Global Warming: Methane Could Be Far Worse Than Carbon Dioxide
Categories
Environment
Technology
Methane gas, abundantly trapped as a half frozen slush in the northern hemisphere's tundra permafrost regions and at the bottom of the sea may well be a ticking time bomb, says geologist John Atcheson in an article published by the
Baltimore Sun in December last year. Methane is about twenty times stronger as a
greenhouse gas than carbon dioxide. Since arctic warming seems to procede
faster than expected, there is a real danger that deposits of methane and similar gases trapped in normally frozen ground, may thaw out and "belch" into the atmosphere, wreaking havoc with our computer simulations of global warming.
According to Gregory Ryskin, associate professor of chemical engineering at Northwestern University, "explosive clouds of methane gas, initially trapped in stagnant bodies of water and suddenly released, could have killed off the majority of marine life and land animals and plants at the end of the Permian era" — long before dinosaurs lived and died.
Ruskin believes that methane may have been the driving force in previous catastrophic changes of the earth's climate, where 95 percent of marine species and 70 percent of land species were lost in - geologically speaking - the blink of an eye.

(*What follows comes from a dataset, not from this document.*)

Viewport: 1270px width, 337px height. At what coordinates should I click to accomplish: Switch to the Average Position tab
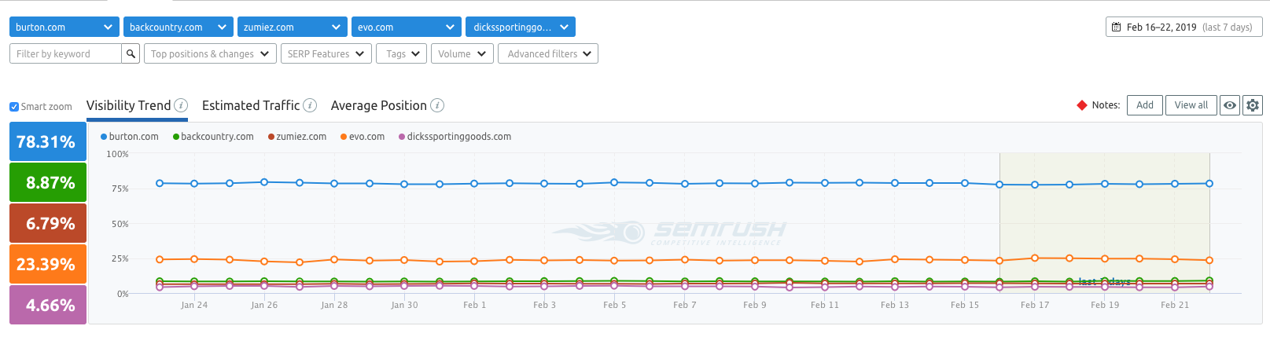[x=379, y=105]
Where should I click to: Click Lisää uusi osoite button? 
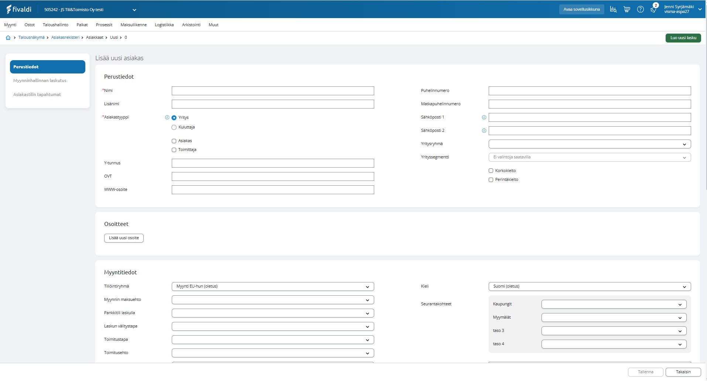pos(124,238)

You may ask "what can I do about this?". There are some suggestions in an article posted on the
ZPEnergy site. Perhaps we should do everything possible to reverse the current trend towards global warming by burning less fossil fuels. The first target would be to go "carbon neutral", after which we should be figuring out ways to trap some of the excess carbon in the atmosphere and use it or store it in a non-gaseous form.
Using hydrogen instead of petroleum-derived fuels would be a first step, although we must find a way to produce the gas without burning more of the black stuff. Options range from the relatively inefficient direct-current electrolysis, solar hydrogen production at sea, the use of metal catalysts, high frequency electric currents, ultraviolet light and the action of bacteria which naturally produce hydrogen. It seems none of the technologies are quite ready to use, but there is no room for complacency.
Comes to mind the
methane atmosphere that was recently found to be prevalent on Saturn's moon Titan. Could there be a point of break in the equilibrium of atmospheric composition where a celestial body's gas cover can switch from a predominantly nitrogen/oxygen composition to predominantly methane? If so, we better watch our steps because human bodies as well as most known animal species do not run on methane. We might be in for an unpleasant surprise.
John Acheson asks:
"How likely is it that humans will cause methane burps by burning fossil fuels? No one knows. But it is somewhere between possible and likely at this point, and it becomes more likely with each passing year that we fail to act. So forget rising sea levels, melting ice caps, more intense storms, more floods, destruction of habitats and the extinction of polar bears. Forget warnings that global warming might turn some of the world's major agricultural areas into deserts and increase the range of tropical diseases, even though this is the stuff we're pretty sure will happen."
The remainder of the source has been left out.